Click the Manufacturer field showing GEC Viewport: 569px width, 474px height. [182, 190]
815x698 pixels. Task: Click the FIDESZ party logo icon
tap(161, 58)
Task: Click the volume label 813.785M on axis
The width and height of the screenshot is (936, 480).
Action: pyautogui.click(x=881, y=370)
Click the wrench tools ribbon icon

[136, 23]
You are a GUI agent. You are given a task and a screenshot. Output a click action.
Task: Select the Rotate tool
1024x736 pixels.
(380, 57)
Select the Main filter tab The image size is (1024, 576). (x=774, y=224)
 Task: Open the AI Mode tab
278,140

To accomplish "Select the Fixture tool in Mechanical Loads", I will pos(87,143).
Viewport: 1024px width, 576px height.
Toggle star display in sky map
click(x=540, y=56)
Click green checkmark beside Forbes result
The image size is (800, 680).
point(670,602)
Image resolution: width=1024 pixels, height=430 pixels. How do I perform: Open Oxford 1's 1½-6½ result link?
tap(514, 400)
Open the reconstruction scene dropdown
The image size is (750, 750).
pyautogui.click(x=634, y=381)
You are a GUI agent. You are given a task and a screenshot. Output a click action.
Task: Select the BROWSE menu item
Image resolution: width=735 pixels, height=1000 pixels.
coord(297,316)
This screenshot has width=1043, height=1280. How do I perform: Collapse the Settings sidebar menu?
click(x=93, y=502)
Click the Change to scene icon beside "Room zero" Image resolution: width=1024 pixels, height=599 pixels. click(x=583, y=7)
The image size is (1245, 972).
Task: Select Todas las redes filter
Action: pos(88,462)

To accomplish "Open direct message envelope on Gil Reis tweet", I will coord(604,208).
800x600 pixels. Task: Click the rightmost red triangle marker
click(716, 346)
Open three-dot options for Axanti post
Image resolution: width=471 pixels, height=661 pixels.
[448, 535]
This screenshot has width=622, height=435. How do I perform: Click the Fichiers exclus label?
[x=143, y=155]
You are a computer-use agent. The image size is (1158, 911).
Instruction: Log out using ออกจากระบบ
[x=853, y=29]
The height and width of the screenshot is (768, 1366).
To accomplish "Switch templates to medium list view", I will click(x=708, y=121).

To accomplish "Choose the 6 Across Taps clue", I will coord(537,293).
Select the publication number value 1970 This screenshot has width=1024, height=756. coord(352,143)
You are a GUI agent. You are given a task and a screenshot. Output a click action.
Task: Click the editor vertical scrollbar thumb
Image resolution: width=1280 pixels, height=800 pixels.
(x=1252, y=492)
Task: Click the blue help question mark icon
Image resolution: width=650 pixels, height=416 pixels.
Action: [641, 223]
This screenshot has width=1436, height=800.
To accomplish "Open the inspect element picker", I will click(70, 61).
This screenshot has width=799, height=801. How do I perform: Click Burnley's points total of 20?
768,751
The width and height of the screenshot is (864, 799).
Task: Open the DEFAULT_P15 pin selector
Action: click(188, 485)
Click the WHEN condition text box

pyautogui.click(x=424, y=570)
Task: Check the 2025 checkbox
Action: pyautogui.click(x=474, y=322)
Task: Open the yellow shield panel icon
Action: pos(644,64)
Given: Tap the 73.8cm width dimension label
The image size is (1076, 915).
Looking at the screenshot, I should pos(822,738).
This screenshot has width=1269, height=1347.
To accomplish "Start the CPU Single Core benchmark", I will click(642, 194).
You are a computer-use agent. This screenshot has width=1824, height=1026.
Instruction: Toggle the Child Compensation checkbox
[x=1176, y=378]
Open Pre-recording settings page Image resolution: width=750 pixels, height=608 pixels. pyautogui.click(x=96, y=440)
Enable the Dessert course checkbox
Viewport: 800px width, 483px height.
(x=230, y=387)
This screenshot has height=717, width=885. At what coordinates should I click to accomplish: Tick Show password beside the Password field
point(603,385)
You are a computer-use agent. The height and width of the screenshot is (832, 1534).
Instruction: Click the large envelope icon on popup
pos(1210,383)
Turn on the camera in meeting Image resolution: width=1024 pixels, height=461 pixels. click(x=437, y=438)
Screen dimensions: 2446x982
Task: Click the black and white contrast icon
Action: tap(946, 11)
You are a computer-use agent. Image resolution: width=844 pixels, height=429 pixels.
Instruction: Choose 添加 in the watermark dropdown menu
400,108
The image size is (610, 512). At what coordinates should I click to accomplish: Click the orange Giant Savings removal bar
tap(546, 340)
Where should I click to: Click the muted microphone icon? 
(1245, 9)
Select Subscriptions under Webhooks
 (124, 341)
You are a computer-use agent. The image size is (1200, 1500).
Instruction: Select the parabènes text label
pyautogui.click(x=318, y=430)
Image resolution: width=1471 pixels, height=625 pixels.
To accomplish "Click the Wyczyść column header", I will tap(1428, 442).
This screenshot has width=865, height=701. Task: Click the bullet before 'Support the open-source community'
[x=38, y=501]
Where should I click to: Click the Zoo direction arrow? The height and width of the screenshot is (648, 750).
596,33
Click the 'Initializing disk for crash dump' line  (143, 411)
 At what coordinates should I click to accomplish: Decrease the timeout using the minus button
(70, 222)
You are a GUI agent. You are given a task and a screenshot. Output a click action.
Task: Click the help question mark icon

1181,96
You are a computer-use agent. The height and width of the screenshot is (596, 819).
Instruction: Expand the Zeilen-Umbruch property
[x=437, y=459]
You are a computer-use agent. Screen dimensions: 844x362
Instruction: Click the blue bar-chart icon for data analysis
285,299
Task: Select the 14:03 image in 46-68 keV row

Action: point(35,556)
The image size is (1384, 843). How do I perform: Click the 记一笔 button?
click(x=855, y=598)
--- --- ---
> Problem to work on
From the records above, transcribe exactly the run of lines that opens with the line holding "1024x736 pixels." and closes with the line holding "Viewport: 1024px width, 576px height.", both included.

> Exercise solution
1024x736 pixels.
(380, 57)
Select the Main filter tab The image size is (1024, 576). (x=774, y=224)
 Task: Open the AI Mode tab
278,140

To accomplish "Select the Fixture tool in Mechanical Loads", I will pos(87,143).
Viewport: 1024px width, 576px height.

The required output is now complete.